• **What is being asked**:
Could you write out the records below exactly, without omitting a line?

• **Dataset excerpts**:
==========

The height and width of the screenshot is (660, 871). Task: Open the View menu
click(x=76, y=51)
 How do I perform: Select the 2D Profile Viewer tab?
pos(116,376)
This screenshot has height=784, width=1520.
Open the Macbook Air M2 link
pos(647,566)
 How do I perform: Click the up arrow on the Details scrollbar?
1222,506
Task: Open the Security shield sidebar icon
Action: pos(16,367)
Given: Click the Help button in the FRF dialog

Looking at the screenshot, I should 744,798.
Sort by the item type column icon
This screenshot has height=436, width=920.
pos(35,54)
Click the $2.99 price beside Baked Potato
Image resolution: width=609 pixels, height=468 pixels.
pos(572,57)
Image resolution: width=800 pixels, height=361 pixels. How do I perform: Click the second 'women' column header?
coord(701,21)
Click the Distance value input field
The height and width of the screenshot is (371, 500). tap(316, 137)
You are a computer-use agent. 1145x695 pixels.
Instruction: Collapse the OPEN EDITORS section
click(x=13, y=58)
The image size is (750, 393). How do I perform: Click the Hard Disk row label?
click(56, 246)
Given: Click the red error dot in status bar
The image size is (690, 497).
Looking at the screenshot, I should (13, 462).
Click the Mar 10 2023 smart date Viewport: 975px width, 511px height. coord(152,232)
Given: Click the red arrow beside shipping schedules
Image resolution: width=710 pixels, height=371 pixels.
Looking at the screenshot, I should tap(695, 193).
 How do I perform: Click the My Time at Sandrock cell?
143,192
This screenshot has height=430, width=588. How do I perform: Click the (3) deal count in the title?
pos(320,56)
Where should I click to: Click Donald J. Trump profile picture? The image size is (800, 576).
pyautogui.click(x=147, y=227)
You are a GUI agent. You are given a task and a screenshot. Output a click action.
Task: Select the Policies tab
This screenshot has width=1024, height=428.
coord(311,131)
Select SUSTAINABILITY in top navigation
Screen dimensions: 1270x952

==========

• **The answer**:
The height and width of the screenshot is (660, 871). Task: Open the View menu
click(x=76, y=51)
 How do I perform: Select the 2D Profile Viewer tab?
pos(116,376)
This screenshot has height=784, width=1520.
Open the Macbook Air M2 link
pos(647,566)
 How do I perform: Click the up arrow on the Details scrollbar?
1222,506
Task: Open the Security shield sidebar icon
Action: pos(16,367)
Given: Click the Help button in the FRF dialog

Looking at the screenshot, I should 744,798.
Sort by the item type column icon
This screenshot has height=436, width=920.
pos(35,54)
Click the $2.99 price beside Baked Potato
Image resolution: width=609 pixels, height=468 pixels.
pos(572,57)
Image resolution: width=800 pixels, height=361 pixels. How do I perform: Click the second 'women' column header?
coord(701,21)
Click the Distance value input field
The height and width of the screenshot is (371, 500). tap(316, 137)
You are a computer-use agent. 1145x695 pixels.
Instruction: Collapse the OPEN EDITORS section
click(x=13, y=58)
The image size is (750, 393). How do I perform: Click the Hard Disk row label?
click(56, 246)
Given: Click the red error dot in status bar
The image size is (690, 497).
Looking at the screenshot, I should (13, 462).
Click the Mar 10 2023 smart date Viewport: 975px width, 511px height. coord(152,232)
Given: Click the red arrow beside shipping schedules
Image resolution: width=710 pixels, height=371 pixels.
Looking at the screenshot, I should tap(695, 193).
 How do I perform: Click the My Time at Sandrock cell?
143,192
This screenshot has height=430, width=588. How do I perform: Click the (3) deal count in the title?
pos(320,56)
Where should I click to: Click Donald J. Trump profile picture? The image size is (800, 576).
pyautogui.click(x=147, y=227)
You are a GUI agent. You are given a task and a screenshot. Output a click action.
Task: Select the Policies tab
This screenshot has width=1024, height=428.
coord(311,131)
Select SUSTAINABILITY in top navigation
Screen dimensions: 1270x952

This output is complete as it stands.